- WORK ORDER
Copy out nothing but the lines from the one holding "This screenshot has width=859, height=1400." through the end of the entries below, exactly as written and without the pictures.

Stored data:
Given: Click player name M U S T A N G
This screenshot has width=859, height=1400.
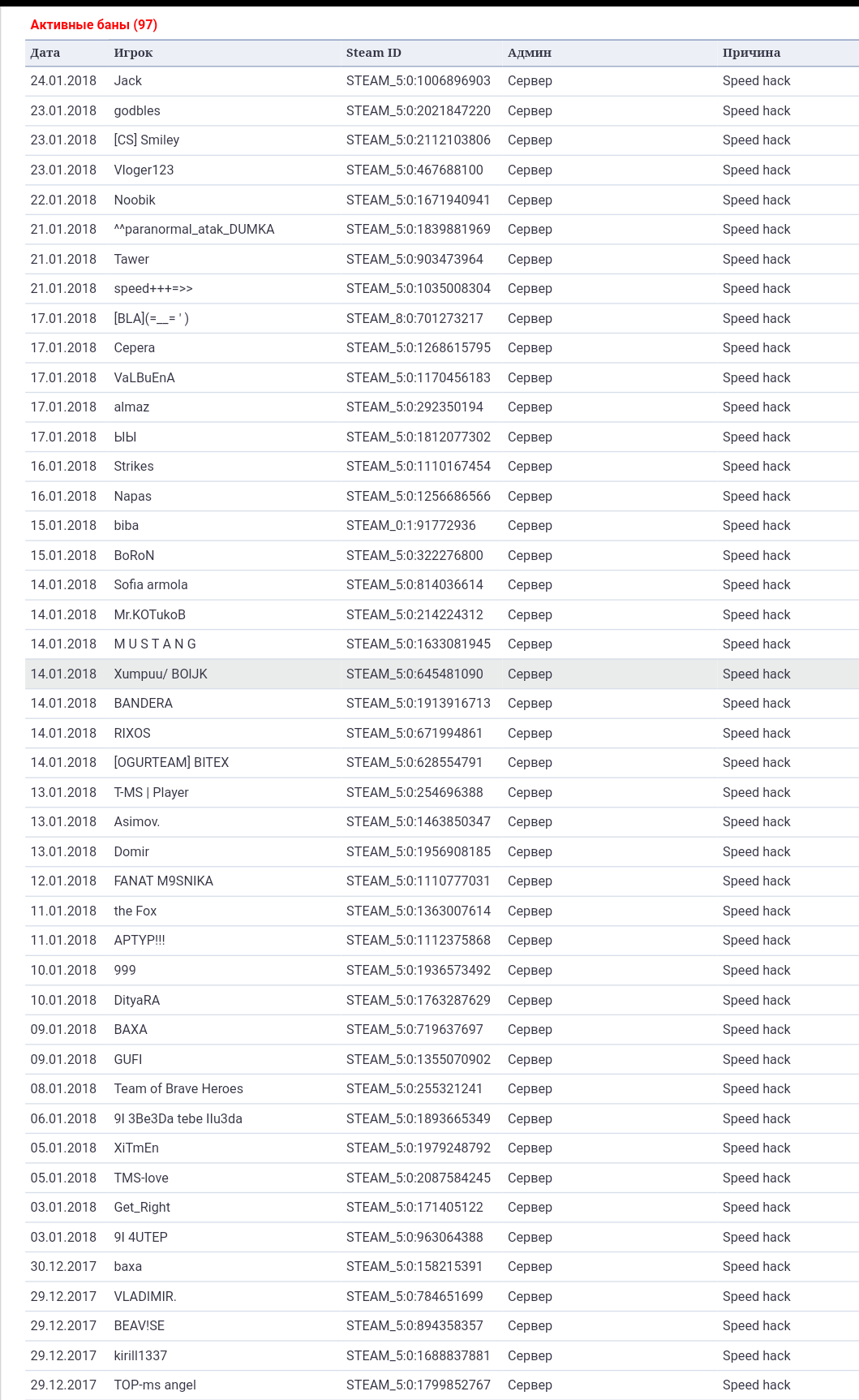Looking at the screenshot, I should pos(155,644).
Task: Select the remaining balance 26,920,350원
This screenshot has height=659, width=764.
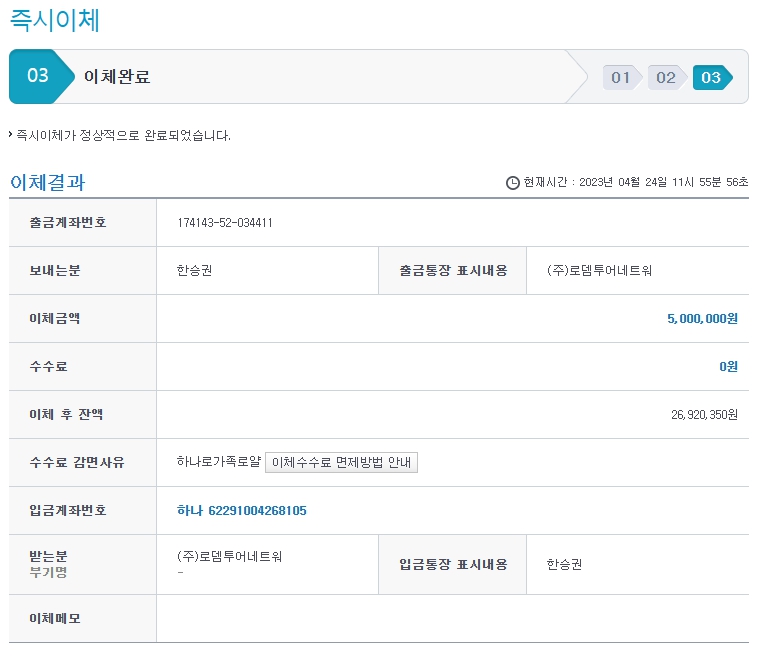Action: [704, 414]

- OUTPUT OF THE TASK
This screenshot has width=859, height=1400.
Looking at the screenshot, I should pos(155,644).
Task: Select the remaining balance 26,920,350원
This screenshot has height=659, width=764.
Action: [704, 414]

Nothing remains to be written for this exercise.